I was totally wrong. I’m not an Irish maiden – I’m getting pelted with construction debris in Brooklyn, and all that’s sitting in my hands is a demo copy of Analgesic Productions’ upcoming fantasy game Angeline Era on my Steam Deck. Whoops!
But playing the dreamy “bump-slash” game Angeline Era, with all its creamsicle colors and monster sprites, will make you extra sensitive to your runaway imagination. After speaking to developers Melos Han-Tani and Marina Kittaka over email, I’ve gathered that that’s the point of it: this forest adventure is for Bambi-eyed players who’ve seen enough of triple A and double A games and want something else to crumble in their hands.

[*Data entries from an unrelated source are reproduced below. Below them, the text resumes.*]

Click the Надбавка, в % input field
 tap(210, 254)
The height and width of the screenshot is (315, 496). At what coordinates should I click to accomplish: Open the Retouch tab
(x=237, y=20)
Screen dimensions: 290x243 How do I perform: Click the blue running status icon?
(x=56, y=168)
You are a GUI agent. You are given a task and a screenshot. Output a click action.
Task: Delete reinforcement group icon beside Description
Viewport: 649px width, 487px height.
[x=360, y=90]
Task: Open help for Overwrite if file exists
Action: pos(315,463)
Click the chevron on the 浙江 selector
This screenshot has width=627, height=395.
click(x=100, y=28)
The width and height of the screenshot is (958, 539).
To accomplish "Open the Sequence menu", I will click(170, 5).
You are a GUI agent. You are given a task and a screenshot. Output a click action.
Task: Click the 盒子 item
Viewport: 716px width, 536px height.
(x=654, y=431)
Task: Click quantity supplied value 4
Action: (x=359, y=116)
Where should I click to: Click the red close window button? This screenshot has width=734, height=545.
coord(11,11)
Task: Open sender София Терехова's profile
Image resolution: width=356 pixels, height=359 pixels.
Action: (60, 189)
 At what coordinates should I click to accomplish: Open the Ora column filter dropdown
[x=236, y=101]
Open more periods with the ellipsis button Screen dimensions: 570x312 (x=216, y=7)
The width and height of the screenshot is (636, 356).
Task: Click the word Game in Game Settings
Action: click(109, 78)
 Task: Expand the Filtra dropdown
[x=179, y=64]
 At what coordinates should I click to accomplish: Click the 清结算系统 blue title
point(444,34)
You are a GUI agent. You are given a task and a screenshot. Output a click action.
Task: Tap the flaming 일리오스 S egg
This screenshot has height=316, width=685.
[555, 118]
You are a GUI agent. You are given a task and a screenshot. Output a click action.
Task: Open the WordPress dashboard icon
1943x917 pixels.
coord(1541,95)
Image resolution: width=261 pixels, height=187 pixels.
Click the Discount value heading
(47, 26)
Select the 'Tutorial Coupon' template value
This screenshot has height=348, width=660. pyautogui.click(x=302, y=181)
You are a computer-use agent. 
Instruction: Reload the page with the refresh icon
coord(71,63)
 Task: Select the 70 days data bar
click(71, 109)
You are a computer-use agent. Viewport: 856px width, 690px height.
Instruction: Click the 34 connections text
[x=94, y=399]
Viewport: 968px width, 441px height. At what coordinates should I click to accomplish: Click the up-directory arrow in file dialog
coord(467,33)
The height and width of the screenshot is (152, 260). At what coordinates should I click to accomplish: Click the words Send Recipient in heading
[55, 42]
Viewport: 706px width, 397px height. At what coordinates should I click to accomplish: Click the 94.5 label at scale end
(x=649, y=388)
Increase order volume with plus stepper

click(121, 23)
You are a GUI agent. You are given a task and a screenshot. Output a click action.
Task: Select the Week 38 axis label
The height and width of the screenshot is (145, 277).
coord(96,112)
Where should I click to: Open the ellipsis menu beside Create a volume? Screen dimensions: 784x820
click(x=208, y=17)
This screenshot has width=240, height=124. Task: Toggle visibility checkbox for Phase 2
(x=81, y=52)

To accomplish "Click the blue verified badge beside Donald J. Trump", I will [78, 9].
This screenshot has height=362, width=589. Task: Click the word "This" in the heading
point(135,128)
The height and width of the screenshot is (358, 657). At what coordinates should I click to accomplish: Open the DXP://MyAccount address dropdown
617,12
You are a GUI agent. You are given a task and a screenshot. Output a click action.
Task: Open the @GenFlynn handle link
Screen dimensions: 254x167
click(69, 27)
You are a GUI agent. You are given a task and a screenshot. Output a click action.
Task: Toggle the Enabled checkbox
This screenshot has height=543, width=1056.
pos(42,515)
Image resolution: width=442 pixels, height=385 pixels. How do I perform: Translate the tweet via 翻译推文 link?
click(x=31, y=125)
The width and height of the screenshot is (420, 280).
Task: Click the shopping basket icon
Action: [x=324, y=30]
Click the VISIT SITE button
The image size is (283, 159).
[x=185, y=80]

“Somehow, Angeline Era is the first 3D game ever to incorporate bump-slash combat,” Han-Tani tells me of the combat, a type of fighting that fuses together walking into enemies and attacking them, popularized by the Ys JRPGs. “We had to figure out a lot ourselves – the feel, enemy sizes, how the hitbox systems should work, best enemy types, what levels work best…”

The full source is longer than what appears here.